Vermouth is enjoying a moment. If you want to make your own batch of the aromatic fortified wine at home, it’s pretty easy. As long as you avoid a few pitfalls.
Vermouth origin story
In 1786, Antonio Benedetto Carpano invented Vermouth in Turin, Italy. As the fortified wine infused with botanicals and aromatics gained popularity, it began showing up in cocktails all over the city. From this, Turin’s famous aperitivo was born.
Today, Italy and France are the largest producers of sweet and dry vermouth. And, vermouth is one of the main components in cocktails like the martini, the Manhattan, and the Rob Roy.
Vermouth in Madrid
In Madrid, vermouth is served in a completely different fashion. You’ll have it straight up, served chilled or over ice. Sometimes, folks will enjoy their vermouth with a bit of tonic.
Most bars in Madrid will have their own house made vermouth on tap (Vermut de grifo), served straight from the barrel. Recipes and ingredients vary, so it is a lot of fun to go from place to place and sample the different kinds of vermouth on offer.
My favorite place for house made Vermouth is El 7 de la Cava. It’s a little hole in the wall with a rotating menu of Vermut Casero (house vermouth). In addition to a great selection of vermouth, the atmosphere is chill and you get a little tapas with each drink you order (a practice that used to be customary, but now is more of a rarity in Madrid).
Another great spot is Casa Labra. Known for their fried cod tapas, they also have good vermouth. On the wall of Casa Labra is a sign reading “Se Prohibe Cantar” (No Singing). The story I was told was that back in the day, people were not allowed to sing in bars. The reasoning went that singing could lead to more rowdy, drunken antics. In some places with a sense of humor, like Casa Labra, the sign remains.
Making vermouth at home
With travel out of the picture due to Covid-19, I’ve been looking for ways to indulge my foodie passions at home. One way to is make homemade liqueurs. I’ve been making Limoncello at home for 25 years, but never considered making vermouth until recently.

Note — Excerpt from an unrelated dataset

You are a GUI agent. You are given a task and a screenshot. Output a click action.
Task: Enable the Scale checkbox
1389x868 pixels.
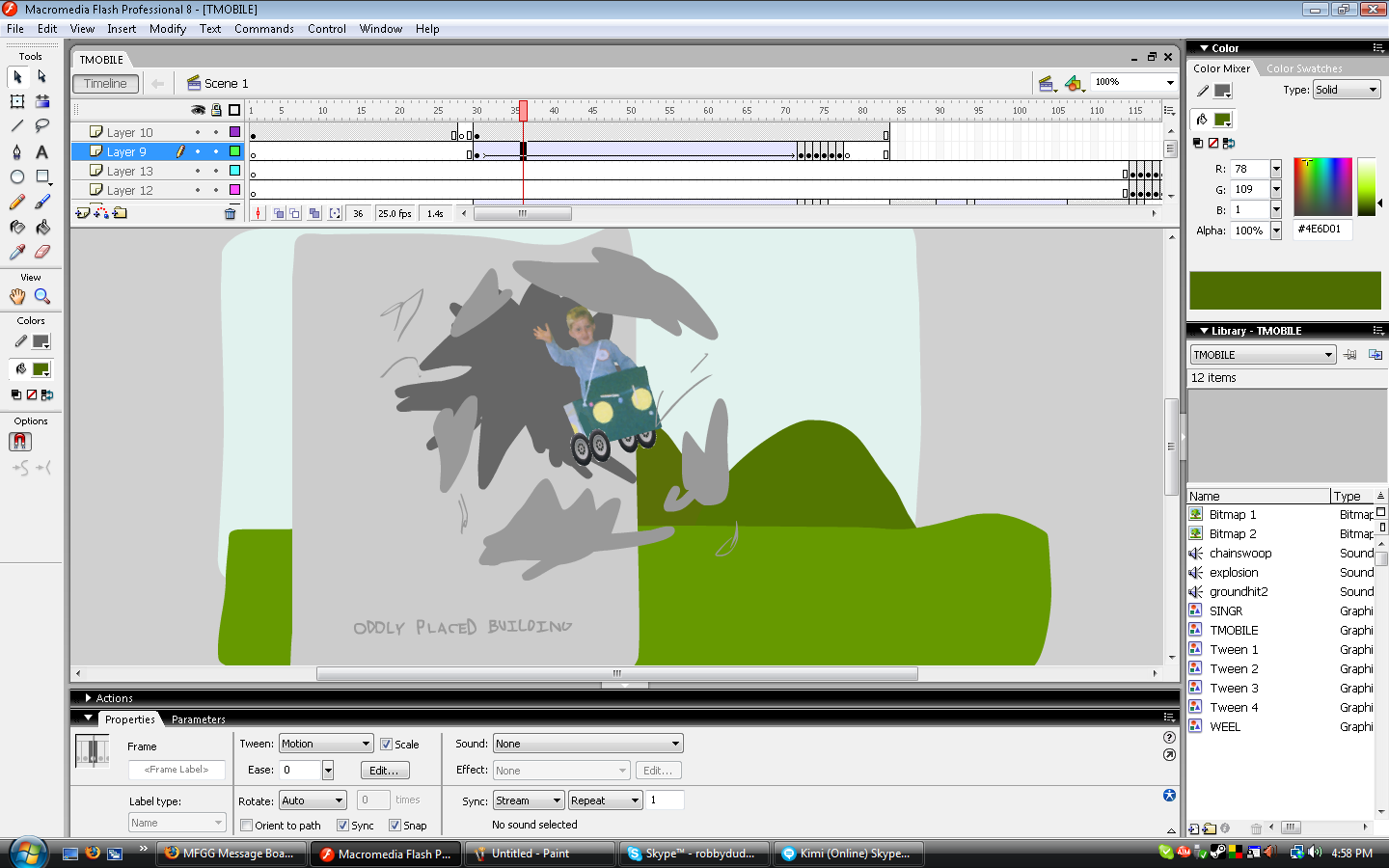[386, 744]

The good folks at Devour Tours have a series of online foodie experiences. One of these online experiences is a vermouth making class with artisan producer Luke. His recipe for making vermouth at home is easy to follow and makes an excellent vermouth.
Here’s what I learned from making Luke’s vermouth recipe at home.
First, be sure to master the basic recipe before trying to experiment. Luke has an express method and slow maceration method. I’d suggest doing the express method to start. That way you can get a good idea of what you like and don’t like without having to wait days for the final product.
Second, spend money on the ingredients, but not the wine. This isn’t the time to break out the Château d’Yquem. Instead, get a relatively inexpensive white wine. In the end, you’ll be tasting more of the botanicals and less of the grape.
Third, once you’ve mastered the basic recipe, experiment like crazy. You’ll soon discover how easy it is to make vermouth. So, you’ll want to make batches of the stuff with different ingredients to create wildly different flavors. Edible flowers, like orange blossom are especially good in vermouth. Stronger flavors like chile peppers work well (in moderation), too.
Lastly, don’t freeze your vermouth. Yes, it’s best served chilled or over ice. But, unlike limoncello, which has a much higher alcohol content, vermouth will freeze solid in the freezer. Trust me, I learned the hard way.